Mon premier Clouzot, je partais sans attente particulière, me disant que j’allais voir un classique, et en général je suis toujours un peu plus sévère avec les films qui font l’unanimité, car je suis toujours méfiant. Et bien franchement, pour un film de 1954, Les Diaboliques est d’une grande modernité, et indéniablement c’est un grand film.
Le casting déjà est assez énorme. Les acteurs sont au top, et endossent des personnages au top. Rien à redire là-dessus. Outre un Paul Meurisse vraiment impeccable et délicieux (sa prestation est anthologique), il y a une Simone Signoret en femme dure qui nous livre une interprétation aux petits oignons, et que dire de la charmante Véra Clouzot, qui à mon avis surnage encore. Un poil plus théâtral que ses comparses, pourtant son charme et sa fraicheur sont irrésistibles, son personnage est par ailleurs le plus travaillé de tous, et elle fait vraiment plaisir à voir. Triste de savoir la corrélation entre son destin et celui de son personnage ici. Sinon des seconds rôles mémorables, notamment Vanel qui s’amuse comme un petit fou, et Lefebvre dans une apparition sympathique.
Le scénario est rondement mené. Au début Les Diaboliques ne laisse pas présager grand-chose. Un truc un peu basique, un trio de personnages, bref, une histoire simple. Mais passé le premier quart d’heure ça devient jouissif. Le travail sur la psychologie des personnages, le rythme de l’histoire, la solidité des dialogues, la tension lors de certaines scènes, la neutralité aussi du travail de Clouzot qui ne cherche jamais vraiment à nous faire sentir le mauvais des personnages et nous laisse seul avec eux, bref, tout cela fait que le film devient vite très accrocheur. Alors le suspens s’évente un peu parfois, l’habitude peut-être d’avoir vu ce genre d’intrigue reprise depuis laissant anticiper la fin, mais malgré tout dur de dire que Les Diaboliques n’est pas passionnant. Et puis il faut reconnaitre qu’il est très moderne, par l’expression des sentiments, la pointe d’humour noir, qui donne une curieuse impression d’actualité au film.

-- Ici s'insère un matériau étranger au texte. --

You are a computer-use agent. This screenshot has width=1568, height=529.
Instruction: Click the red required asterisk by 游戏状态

Sinon la mise en scène est remarquable. Le final par exemple est un grand moment de réalisation, une scène impressionnante et pourtant en toute simplicité. Tout est dans la réalisation d’une efficacité redoutable. Pour ma part je ne connaissais pas le cinéma de Clouzot mais j’ai découvert ici un réalisateur méticuleux. Méticuleux d’ailleurs dans la plupart des aspects visuels, puisque la photographie a fier allure, et les décors sont parfaitement exploités. Alors il y a une spécificité au film, lequel exploite peu la musique. C’est un choix que je respecte et finalement on ne ressent absolument pas ce manque dans le film, preuve de ses qualités autres pour installer l’angoisse et la tension, mais c’est un peu dommage si l’on conçoit que le peu de musique utilisée au début est d’un grand effet. Très moderne là aussi d’ailleurs par la vraie ambition de donner une teinte effrayante et pas simplement d’introduire le film avec les cuivres habituels comme dans bien des métrages de cette époque.
En somme Clouzot signe en effet un des grands films des années 50, et je ne peux que suivre l’avis le plus communément émit sur ce film qui en fait une des grandes réussites de cette époque. C’est brillant, c’est passionnant, c’est bon, tout simplement. Je lui accorde volontiers 5, car on sent réellement le film intelligent, fait avec soin, minutie, un grand moment de cinéma.